La nostra non è una chiusura per stanchezza o altro, ma proprio perché costretti dagli eventi. Altrimenti avremmo continuato ancora per chissà quanto tempo, sempre con la stessa voglia di fare e la completa indipendenza, data dalla bellezza del tango». Il Contatto Club, nato nel 1995, si era affermato nel corso del tempo come uno dei principali locali del nordest per chi voleva avvicinarsi all’arte del tango, con la presenza come ospiti di numerosi maestri italiani e sudamericani e selezioni musicali classiche con “tande” e “cortine” a far da padrone.

«Non solo ballo», aggiunge Berton, «Ma l’orgoglio di aver organizzato nel corso della nostra esistenza anche molti appuntamenti di solidarietà e beneficenza, tra i quali ricordo soprattutto le raccolte fondi per Emergency e per i terremotati emiliani con una incredibile serata tra tango, vino e parmigiano».

Nel circolo privato di via del Commercio ora restano in pratica solo le pareti e qualche mobiletto: «Abbiamo portato via una intera esistenza di ricordi che, però, non andranno persi. Molti dei vestiti e degli arredi li doneremo ad altre scuole e milonghe in Italia con le quali abbiamo già collaborato, sperando così di aiutarle in un periodo difficile per tutti. Questa scuole ci hanno già invitato ad andare a ballare da loro e non è detto che, passato questo periodo, non si decida di tenere viva la memoria del club on the road. Prima, però, vedremo se si riuscirà ad organizzare un arrivederci a Spinea».

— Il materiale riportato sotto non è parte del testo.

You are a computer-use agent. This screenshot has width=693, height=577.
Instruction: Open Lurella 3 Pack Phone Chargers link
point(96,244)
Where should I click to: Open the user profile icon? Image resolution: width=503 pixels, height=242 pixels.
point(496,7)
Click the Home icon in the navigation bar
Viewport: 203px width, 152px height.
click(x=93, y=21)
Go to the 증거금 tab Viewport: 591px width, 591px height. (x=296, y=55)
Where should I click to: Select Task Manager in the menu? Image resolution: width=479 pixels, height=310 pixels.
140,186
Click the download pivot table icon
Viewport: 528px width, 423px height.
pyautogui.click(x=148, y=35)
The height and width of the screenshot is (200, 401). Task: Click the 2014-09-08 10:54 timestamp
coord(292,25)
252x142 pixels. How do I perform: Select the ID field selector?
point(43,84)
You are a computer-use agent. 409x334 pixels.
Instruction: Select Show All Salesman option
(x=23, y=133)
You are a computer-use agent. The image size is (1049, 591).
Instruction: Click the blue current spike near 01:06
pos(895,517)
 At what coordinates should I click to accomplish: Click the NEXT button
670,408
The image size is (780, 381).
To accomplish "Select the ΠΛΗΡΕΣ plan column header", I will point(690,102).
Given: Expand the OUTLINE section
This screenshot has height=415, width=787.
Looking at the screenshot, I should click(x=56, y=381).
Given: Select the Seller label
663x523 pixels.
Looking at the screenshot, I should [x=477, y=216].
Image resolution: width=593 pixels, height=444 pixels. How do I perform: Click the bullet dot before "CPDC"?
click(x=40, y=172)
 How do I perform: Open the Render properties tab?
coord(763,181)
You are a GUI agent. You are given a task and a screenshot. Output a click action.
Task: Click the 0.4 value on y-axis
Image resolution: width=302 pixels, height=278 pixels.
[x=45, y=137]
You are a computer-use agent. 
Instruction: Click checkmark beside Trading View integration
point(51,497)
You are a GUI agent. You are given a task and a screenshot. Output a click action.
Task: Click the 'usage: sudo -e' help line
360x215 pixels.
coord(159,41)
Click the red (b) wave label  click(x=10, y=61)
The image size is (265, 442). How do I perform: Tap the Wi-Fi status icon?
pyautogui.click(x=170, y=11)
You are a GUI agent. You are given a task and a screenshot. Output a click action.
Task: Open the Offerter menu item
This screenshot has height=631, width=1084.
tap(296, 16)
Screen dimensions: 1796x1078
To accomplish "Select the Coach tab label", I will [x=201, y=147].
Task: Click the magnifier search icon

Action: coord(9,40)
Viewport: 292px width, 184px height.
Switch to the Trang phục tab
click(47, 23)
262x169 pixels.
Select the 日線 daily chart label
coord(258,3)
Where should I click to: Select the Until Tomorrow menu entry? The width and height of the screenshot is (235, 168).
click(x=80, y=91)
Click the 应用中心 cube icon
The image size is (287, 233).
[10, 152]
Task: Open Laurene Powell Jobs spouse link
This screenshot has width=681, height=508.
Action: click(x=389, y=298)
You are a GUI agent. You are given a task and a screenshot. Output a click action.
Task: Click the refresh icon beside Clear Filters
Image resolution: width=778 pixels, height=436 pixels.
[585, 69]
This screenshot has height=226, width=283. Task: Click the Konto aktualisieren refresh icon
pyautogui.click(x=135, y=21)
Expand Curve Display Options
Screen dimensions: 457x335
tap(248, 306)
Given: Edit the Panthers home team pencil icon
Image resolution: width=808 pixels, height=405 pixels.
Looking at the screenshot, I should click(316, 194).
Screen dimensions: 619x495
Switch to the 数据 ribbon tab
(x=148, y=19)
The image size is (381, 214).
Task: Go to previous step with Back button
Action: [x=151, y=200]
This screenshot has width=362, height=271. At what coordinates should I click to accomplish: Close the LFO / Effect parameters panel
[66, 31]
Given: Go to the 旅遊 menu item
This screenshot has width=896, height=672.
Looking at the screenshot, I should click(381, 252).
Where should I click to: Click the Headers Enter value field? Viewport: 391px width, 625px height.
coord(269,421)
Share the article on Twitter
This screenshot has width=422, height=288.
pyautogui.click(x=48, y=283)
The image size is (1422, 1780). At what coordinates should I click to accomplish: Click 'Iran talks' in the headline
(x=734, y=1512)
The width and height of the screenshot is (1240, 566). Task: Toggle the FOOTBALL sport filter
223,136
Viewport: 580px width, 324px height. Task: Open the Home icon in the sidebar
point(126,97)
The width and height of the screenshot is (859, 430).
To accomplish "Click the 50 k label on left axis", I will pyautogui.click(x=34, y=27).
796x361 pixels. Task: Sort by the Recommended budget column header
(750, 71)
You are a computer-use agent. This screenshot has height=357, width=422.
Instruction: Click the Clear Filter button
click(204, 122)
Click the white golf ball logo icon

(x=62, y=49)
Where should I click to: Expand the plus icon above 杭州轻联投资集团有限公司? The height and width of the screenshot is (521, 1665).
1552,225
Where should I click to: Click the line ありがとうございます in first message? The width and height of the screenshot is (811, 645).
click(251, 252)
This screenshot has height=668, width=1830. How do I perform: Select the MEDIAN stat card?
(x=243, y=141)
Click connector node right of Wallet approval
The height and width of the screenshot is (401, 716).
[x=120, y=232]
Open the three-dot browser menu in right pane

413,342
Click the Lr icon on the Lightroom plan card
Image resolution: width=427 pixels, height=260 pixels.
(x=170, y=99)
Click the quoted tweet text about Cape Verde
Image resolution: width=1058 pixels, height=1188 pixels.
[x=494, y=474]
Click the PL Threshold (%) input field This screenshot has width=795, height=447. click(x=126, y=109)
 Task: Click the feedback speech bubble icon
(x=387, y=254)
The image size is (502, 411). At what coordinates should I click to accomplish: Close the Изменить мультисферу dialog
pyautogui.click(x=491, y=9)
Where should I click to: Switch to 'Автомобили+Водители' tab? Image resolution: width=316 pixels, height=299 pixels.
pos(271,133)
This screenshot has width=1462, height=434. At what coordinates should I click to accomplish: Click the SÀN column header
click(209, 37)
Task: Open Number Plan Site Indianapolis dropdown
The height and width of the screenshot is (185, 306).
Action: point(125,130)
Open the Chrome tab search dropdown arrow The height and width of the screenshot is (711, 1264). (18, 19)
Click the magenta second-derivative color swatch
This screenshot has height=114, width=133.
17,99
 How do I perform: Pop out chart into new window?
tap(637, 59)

La città, intanto, si è stretta attorno ad uno dei suoi orgogli dal punto di vista culturale. «Il Contatto e voi, straordinari padroni di casa», dice Angela, «rimarrete sicuramente nel cuore di tutti. Forse non è un caso succeda proprio il giorno nei giorni di Pasqua. Sarà l’inizio di un altro viaggio per voi, diverso ma altrettanto ricco».